Petunjuk:
• 1. Jawab pertanyaan berikut berdasarkan berita tentang banding KPK:
(a) Berapa lama hukuman penjara yang dijatuhkan kepada RJ Lino?
(b) Pada hari dan tanggal berapa tim jaksa KPK menyatakan banding?
(c) Ke pengadilan mana memori banding akan dikirimkan?
• 2. Sunting baris-baris data mulai dari baris yang memuat "The image size is (1568, 762)." sampai baris yang memuat "Click the comments". Ganti "Viewport" dengan "Layar", biarkan bagian lain tetap sama, lalu tuliskan hanya baris-baris tersebut.

Teks Terpilih:
↓
IPOL.ID – Komisi Pemberantasan Korupsi (KPK) tak mau pasrah dengan vonis empat tahun penjara yang diberikan oleh Pengadilan Tipikor Jakarta kepada mantan Direktur Utama PT Pelindo II, RJ Lino.
KPK melalui jaksa penuntut umum (JPU) memilih untuk menempuh upaya hukum banding terhadap terdakwa korupsi pada Badan Usaha Milik Negara (BUMN) tersebut.
“Tim jaksa KPK, Senin (20/12) telah menyatakan upaya hukum banding dalam perkara terdakwa RJ Lino melalui kepaniteraan pengadilan Tipikor pada PN Jakarta Pusat,” kata Plt Juru Bicara KPK, Ali Fikri dalam keterangannya di Jakarta, Selasa (21/12) malam.
Adapun alasan banding tim jaksa itu, dijelaskan dia, karena tidak dipertimbangkannya pembebanan pembayaran uang pengganti pada perusahaan Wuxi Hua Dong Heavy Machinery Science And Technology Group Co. Ltd (HDHM) sejumlah USD1.997.740,23.
Beban uang pengganti itu sebagai akibat dari perbuatan terdakwa RJ Lino, sehingga belum dapat tercapainya upaya asset recovery secara optimal dari tindak pidana korupsi tersebut.
“Adapun uraian lengkap alasan banding jaksa itu akan tertuang dalam memori banding yang akan segera dikirimkan kepada Pengadilan Tinggi Jakarta,” jelas dia.
↑
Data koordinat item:
↓
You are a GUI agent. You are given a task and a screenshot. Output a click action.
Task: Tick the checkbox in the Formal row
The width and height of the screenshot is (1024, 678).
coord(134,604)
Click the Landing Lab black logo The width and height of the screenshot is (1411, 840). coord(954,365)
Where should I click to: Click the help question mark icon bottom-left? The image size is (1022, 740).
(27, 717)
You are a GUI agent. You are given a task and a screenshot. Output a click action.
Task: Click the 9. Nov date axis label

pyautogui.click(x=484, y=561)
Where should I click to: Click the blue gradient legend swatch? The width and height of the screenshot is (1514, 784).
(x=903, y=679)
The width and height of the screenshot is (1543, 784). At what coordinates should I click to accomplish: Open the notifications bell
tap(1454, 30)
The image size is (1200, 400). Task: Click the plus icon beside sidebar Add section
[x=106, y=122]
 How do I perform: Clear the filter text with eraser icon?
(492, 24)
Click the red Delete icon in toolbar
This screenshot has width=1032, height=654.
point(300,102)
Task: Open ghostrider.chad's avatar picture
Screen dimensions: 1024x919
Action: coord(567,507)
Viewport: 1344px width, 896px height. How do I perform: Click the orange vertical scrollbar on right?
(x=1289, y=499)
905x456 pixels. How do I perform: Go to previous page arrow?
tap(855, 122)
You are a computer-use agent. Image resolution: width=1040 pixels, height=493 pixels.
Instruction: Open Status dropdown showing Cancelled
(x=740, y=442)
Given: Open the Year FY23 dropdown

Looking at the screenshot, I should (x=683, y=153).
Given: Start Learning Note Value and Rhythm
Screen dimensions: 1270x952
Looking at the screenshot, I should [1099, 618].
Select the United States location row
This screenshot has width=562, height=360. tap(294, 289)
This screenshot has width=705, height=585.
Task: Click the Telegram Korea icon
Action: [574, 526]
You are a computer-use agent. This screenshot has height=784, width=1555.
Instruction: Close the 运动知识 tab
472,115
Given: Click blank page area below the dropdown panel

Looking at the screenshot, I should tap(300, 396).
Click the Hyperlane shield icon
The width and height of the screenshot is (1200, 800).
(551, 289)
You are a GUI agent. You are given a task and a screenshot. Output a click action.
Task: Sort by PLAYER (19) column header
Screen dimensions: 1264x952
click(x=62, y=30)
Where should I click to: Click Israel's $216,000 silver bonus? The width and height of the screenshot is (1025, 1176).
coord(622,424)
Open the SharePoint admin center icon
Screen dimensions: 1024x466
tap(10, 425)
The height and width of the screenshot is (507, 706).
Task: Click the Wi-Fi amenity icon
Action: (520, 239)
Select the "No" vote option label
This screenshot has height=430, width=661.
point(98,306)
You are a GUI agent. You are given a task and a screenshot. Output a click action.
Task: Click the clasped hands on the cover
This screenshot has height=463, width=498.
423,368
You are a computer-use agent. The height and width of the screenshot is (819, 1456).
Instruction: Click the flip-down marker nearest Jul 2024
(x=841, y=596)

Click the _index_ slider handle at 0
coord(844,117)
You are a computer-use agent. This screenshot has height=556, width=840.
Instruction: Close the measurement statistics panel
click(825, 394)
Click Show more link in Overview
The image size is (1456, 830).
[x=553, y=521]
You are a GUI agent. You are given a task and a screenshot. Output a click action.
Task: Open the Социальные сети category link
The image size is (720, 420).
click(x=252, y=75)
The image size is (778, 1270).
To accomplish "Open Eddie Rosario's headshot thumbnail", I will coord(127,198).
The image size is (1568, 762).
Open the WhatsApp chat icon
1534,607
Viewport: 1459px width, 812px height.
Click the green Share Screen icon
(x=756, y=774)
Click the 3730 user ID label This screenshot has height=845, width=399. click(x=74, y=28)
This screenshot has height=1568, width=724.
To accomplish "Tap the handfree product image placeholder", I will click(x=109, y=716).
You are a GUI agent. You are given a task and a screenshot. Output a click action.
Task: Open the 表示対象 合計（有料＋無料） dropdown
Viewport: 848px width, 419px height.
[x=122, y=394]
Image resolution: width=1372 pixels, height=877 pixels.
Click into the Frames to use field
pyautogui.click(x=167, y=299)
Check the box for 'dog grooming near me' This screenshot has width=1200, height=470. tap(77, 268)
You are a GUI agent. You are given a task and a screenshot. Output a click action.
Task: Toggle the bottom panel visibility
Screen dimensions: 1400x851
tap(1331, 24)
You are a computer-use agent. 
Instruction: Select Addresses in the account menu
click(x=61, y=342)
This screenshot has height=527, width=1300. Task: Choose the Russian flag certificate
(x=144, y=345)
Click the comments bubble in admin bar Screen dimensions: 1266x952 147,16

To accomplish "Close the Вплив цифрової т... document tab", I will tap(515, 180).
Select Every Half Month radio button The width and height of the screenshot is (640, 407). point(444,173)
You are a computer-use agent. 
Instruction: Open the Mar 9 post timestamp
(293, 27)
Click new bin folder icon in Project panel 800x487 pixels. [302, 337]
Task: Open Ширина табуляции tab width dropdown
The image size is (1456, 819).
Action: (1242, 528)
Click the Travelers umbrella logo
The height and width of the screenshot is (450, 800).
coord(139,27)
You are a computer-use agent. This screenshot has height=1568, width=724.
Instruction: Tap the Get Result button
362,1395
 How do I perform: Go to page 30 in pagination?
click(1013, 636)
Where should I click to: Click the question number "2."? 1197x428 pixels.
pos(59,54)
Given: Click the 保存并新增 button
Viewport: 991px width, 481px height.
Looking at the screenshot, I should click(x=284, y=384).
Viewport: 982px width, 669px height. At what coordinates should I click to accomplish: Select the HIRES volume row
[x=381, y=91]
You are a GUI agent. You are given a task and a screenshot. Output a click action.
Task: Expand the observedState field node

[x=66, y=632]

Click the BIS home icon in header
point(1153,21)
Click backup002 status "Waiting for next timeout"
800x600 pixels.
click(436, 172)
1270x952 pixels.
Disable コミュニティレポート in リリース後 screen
↑
Jawaban Tiap Tugas:
• 1.
(a) Empat tahun penjara.
(b) Senin (20/12).
(c) Pengadilan Tinggi Jakarta.

• 2.
The image size is (1568, 762).
Open the WhatsApp chat icon
1534,607
Layar: 1459px width, 812px height.
Click the green Share Screen icon
(x=756, y=774)
Click the 3730 user ID label This screenshot has height=845, width=399. click(x=74, y=28)
This screenshot has height=1568, width=724.
To accomplish "Tap the handfree product image placeholder", I will click(x=109, y=716).
You are a GUI agent. You are given a task and a screenshot. Output a click action.
Task: Open the 表示対象 合計（有料＋無料） dropdown
Layar: 848px width, 419px height.
[x=122, y=394]
Image resolution: width=1372 pixels, height=877 pixels.
Click into the Frames to use field
pyautogui.click(x=167, y=299)
Check the box for 'dog grooming near me' This screenshot has width=1200, height=470. tap(77, 268)
You are a GUI agent. You are given a task and a screenshot. Output a click action.
Task: Toggle the bottom panel visibility
Screen dimensions: 1400x851
tap(1331, 24)
You are a computer-use agent. 
Instruction: Select Addresses in the account menu
click(x=61, y=342)
This screenshot has height=527, width=1300. Task: Choose the Russian flag certificate
(x=144, y=345)
Click the comments bubble in admin bar Screen dimensions: 1266x952 147,16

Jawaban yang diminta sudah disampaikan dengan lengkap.